Do make a poem about “You are orange.”

mikee said...

Let them be thrilled, that is the natural state of 4 year olds.

Big Mike said...

Where did you lose your sense of wonder about writing?

In grade school in the 1950s, when I had to write “I will not [whatever I had been doing] in class” 100 times. I admire real creativity, but not all writing is particularly creative.

Mark said...

When my child was that age, we went to some of her UW programs for kids. The time she took with each of them, mirroring their curiosity and truly listening to them was an inspiration and guided my parenting from that point on.

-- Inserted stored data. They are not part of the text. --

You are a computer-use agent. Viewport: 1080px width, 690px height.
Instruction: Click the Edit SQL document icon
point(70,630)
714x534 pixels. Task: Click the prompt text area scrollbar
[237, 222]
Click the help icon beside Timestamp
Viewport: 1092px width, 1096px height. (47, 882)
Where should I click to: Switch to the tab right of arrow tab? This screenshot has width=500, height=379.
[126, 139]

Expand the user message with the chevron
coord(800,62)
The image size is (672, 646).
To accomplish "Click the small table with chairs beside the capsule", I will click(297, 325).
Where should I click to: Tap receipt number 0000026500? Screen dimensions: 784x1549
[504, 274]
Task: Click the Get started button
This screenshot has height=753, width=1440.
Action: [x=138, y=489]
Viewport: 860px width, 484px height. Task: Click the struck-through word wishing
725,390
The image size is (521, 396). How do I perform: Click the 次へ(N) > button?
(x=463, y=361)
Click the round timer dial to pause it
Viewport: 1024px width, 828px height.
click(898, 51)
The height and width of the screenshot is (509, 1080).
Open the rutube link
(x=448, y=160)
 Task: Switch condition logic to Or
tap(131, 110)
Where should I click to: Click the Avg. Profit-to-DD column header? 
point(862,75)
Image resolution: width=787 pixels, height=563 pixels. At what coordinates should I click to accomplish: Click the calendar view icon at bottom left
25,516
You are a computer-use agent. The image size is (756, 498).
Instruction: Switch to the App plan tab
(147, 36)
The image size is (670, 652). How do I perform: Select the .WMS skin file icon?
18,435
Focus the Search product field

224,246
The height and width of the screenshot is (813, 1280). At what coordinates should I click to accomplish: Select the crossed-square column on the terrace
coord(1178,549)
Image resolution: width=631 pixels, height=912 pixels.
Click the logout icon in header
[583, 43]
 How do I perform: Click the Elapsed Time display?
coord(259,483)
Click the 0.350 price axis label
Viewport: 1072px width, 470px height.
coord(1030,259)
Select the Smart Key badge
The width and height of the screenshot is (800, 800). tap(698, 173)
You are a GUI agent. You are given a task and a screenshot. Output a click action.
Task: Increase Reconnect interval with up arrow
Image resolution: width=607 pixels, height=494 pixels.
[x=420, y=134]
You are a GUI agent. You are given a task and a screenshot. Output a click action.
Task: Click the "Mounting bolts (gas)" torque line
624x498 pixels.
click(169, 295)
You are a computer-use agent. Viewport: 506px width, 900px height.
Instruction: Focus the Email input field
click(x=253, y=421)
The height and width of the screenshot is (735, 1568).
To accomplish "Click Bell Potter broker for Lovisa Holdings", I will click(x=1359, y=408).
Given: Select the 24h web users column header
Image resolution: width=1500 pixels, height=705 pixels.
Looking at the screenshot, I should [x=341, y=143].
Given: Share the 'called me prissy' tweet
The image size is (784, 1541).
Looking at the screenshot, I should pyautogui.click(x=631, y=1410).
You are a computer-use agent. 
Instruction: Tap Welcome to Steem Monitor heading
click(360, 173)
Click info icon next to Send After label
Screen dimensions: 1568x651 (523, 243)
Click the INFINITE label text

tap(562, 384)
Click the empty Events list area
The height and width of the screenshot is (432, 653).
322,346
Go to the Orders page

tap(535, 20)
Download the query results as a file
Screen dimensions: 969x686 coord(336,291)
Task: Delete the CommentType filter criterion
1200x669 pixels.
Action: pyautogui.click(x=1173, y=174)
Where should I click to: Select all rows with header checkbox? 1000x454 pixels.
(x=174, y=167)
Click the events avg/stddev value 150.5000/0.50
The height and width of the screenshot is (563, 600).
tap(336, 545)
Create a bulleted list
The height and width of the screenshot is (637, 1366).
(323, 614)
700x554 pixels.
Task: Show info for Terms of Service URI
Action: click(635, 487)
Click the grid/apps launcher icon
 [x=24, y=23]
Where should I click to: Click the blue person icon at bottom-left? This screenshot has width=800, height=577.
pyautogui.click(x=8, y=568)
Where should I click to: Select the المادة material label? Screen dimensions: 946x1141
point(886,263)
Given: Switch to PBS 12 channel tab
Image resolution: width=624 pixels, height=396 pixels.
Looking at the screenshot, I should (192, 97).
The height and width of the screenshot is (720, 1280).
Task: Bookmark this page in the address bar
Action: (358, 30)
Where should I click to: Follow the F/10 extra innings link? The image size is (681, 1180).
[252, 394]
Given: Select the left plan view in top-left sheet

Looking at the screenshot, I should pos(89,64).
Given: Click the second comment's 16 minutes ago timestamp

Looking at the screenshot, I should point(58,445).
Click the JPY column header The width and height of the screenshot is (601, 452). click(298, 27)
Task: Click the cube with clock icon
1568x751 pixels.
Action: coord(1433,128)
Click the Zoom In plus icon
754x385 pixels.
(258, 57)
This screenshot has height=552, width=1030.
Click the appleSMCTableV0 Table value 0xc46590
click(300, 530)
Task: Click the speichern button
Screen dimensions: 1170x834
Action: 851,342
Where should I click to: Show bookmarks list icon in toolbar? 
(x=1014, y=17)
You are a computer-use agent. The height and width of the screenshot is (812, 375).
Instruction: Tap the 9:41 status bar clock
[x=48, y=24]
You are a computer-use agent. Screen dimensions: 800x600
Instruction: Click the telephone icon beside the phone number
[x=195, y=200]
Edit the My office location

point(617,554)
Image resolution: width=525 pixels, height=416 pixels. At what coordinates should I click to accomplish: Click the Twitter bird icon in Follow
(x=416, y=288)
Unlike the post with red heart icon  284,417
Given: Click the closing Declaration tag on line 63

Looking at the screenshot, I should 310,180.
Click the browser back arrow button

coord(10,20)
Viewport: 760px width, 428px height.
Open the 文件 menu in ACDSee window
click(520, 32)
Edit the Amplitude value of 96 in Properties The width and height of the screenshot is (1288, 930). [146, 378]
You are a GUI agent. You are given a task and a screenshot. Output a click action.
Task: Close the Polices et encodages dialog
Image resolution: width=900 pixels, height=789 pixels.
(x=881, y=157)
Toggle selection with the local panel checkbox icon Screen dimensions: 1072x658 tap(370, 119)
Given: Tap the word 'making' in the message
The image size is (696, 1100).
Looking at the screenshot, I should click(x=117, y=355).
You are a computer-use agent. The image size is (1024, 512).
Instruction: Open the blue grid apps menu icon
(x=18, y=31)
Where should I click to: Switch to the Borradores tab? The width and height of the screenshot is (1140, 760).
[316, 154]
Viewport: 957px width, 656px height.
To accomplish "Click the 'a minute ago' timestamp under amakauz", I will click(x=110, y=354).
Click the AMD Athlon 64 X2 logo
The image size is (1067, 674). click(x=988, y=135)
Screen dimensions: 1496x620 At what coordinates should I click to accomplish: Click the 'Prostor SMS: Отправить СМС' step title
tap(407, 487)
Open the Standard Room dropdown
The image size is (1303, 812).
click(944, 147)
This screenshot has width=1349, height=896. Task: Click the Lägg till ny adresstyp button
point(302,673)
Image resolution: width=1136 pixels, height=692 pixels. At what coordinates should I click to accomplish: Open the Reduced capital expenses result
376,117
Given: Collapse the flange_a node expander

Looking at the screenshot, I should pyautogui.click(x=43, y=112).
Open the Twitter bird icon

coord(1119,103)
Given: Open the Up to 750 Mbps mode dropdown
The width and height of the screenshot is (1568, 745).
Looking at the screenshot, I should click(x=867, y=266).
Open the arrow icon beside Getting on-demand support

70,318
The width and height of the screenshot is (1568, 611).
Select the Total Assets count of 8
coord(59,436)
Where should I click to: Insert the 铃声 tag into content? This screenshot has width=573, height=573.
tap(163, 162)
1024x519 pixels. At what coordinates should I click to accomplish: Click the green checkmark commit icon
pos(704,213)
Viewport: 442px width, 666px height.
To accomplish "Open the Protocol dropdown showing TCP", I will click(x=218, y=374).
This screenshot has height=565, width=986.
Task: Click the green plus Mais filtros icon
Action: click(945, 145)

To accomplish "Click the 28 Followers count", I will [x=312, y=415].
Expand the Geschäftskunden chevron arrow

She is a local treasure since coming to UW.

Temujin said...

It's amazing how much young kids love to learn, to take in new things. And always, constantly with the add on, "Why?" as you're showing or telling them something. Their minds are like vast sponges ready to soak up anything and everything we can throw at them. The waste is putting those open minds in front of a monitor, a TV, a video game, even some child-level video game. Read to them, show them, take them on small local adventures. Show them farm animals, or the local fire house. Show them as much as you can because...at some point, the mind quits being so sponge-like. Then they turn into teenagers.

RigelDog said...

Thank you for posting this! We have a grandson who just turned one and his parents are wisely planning to limit screen-time and emphasize creative and interactive play. I can definitely see that in a few years, he will be fascinated by having his words written down and given importance by the adults around him.

On a similar note, my friend used to have her kids read aloud and she recorded them. Then at bedtime she would put on the recording and they would follow along with the book again, listening to themselves. They loved it. They now have Masters degrees in Computer Engineering so that whole reading emphasis was probably a good thing.

Tina Trent said...

It is fun to teach kids, and everyone else, poetry.

Once they're old enough, form poetry is actually easier to teach. Form releases the hidden potential between words. It reduces the anxiety of personal creation. I've never had a student whose best poem wasn't from a form poem assignment.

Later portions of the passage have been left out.